Problem to solve: Below are records. Copy every line with "computer" in it.

Dataset entries:
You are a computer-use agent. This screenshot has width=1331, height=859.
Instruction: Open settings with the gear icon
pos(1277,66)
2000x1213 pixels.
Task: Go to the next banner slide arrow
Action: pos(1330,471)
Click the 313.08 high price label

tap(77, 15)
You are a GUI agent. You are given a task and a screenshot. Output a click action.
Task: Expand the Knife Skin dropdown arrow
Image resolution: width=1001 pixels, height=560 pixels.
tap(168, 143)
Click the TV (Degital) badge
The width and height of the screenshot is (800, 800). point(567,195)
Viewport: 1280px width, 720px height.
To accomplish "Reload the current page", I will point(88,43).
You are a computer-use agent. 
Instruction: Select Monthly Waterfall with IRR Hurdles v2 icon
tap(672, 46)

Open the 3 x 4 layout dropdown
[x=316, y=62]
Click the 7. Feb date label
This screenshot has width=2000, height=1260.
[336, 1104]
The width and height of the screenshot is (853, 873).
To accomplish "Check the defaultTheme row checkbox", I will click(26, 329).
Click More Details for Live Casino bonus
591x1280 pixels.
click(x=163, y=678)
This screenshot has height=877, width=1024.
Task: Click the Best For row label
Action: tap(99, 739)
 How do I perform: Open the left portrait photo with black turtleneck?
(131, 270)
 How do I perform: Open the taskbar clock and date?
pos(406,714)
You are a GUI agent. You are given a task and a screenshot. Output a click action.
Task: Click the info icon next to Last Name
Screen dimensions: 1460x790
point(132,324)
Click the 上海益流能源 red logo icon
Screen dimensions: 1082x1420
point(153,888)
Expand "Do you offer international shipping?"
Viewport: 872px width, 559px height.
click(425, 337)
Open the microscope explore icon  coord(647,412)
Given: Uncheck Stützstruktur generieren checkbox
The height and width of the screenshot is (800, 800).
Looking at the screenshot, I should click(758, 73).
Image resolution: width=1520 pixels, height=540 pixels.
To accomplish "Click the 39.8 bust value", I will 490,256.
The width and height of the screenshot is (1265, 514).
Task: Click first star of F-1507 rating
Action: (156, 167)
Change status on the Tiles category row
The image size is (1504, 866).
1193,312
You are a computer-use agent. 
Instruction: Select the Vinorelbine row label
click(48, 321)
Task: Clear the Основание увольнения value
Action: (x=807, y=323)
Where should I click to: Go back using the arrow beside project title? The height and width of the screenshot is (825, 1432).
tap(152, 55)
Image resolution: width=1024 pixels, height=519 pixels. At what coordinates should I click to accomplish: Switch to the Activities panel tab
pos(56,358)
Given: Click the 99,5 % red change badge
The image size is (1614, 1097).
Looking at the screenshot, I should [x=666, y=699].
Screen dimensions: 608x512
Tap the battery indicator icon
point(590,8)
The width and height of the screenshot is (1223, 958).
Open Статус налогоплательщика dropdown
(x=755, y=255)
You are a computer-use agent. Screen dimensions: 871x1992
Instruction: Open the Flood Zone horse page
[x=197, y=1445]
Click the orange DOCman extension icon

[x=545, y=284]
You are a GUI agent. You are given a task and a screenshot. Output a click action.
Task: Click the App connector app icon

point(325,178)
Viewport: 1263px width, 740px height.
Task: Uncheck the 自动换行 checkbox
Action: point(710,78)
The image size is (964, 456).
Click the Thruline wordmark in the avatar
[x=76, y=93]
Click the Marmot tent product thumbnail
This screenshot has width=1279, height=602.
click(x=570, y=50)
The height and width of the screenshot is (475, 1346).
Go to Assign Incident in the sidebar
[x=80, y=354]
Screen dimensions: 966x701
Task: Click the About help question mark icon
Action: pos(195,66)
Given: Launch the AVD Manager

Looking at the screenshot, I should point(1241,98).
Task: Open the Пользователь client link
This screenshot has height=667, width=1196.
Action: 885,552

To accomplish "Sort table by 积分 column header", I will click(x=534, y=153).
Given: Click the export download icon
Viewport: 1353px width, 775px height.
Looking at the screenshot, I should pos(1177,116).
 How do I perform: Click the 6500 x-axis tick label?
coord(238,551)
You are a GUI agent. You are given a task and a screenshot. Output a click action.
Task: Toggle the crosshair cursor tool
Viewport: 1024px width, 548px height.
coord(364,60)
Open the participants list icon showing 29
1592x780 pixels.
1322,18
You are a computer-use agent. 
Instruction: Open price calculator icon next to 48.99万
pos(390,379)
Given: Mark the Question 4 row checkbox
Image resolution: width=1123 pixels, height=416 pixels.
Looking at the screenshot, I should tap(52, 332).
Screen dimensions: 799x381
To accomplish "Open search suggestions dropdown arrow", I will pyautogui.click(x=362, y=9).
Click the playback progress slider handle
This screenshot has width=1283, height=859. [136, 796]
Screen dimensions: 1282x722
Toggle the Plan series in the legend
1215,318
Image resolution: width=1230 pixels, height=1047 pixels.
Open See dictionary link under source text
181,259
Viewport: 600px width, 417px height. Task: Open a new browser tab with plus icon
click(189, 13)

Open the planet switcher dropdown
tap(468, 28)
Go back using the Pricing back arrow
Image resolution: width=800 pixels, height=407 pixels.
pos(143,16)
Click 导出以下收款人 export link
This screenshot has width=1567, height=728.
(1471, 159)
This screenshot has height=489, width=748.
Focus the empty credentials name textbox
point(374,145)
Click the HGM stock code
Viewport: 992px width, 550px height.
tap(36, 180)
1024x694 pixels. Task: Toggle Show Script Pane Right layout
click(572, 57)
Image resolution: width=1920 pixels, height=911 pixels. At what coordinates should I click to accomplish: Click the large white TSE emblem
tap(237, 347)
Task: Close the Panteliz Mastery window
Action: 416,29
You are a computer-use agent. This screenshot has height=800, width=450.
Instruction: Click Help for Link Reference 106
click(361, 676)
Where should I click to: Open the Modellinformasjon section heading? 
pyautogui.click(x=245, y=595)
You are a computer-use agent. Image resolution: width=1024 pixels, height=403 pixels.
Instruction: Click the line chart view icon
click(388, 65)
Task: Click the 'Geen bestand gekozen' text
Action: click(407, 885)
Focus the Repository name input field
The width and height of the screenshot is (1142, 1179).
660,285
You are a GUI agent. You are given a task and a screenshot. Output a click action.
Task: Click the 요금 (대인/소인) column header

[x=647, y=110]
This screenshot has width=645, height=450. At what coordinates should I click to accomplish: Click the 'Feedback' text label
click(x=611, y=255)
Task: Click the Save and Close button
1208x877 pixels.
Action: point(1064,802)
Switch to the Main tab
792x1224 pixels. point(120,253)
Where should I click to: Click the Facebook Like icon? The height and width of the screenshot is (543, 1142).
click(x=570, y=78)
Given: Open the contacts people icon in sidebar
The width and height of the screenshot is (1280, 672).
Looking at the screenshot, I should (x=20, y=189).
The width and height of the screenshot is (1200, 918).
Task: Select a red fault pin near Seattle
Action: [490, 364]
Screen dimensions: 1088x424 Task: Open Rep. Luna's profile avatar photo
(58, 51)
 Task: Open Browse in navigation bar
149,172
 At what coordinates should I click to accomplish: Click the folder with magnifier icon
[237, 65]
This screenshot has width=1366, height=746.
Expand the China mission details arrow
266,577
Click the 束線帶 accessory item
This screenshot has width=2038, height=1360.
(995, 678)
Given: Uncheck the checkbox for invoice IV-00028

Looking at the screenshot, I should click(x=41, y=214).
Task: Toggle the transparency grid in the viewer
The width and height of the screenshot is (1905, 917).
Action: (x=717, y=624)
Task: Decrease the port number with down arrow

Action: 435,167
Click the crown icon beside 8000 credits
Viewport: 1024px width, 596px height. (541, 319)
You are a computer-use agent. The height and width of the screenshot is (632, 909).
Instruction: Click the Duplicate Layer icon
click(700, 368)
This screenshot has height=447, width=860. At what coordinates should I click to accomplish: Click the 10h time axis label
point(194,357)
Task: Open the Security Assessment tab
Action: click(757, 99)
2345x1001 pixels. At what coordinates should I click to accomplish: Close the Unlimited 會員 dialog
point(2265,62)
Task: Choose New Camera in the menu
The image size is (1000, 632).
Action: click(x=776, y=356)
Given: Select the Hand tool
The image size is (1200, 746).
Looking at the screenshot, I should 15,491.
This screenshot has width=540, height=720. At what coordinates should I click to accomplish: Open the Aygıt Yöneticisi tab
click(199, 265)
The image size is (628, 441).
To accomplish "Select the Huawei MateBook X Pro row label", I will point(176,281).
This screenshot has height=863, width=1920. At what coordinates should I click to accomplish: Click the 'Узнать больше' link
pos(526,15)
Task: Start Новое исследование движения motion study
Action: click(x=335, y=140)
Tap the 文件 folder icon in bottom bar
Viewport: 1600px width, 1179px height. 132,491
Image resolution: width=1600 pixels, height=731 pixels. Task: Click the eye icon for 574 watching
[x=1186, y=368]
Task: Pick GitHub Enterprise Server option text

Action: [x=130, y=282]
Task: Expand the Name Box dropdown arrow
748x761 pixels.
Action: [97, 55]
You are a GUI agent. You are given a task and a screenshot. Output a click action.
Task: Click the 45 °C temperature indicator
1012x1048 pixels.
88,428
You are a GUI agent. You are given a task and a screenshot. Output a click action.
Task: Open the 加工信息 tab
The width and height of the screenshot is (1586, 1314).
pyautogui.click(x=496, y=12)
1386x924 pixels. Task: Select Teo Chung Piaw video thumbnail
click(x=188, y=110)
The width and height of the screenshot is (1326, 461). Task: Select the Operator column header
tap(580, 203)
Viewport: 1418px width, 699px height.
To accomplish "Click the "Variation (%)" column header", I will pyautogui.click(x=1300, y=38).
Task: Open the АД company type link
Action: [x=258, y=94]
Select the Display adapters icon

Response to this exercise:
You are a computer-use agent. This screenshot has width=1331, height=859.
You are a computer-use agent. 
You are a computer-use agent. 
You are a computer-use agent. Screen dimensions: 871x1992
You are a computer-use agent. 
You are a computer-use agent. This screenshot has height=800, width=450.
You are a computer-use agent. Image resolution: width=1024 pixels, height=403 pixels.
You are a computer-use agent. The height and width of the screenshot is (632, 909).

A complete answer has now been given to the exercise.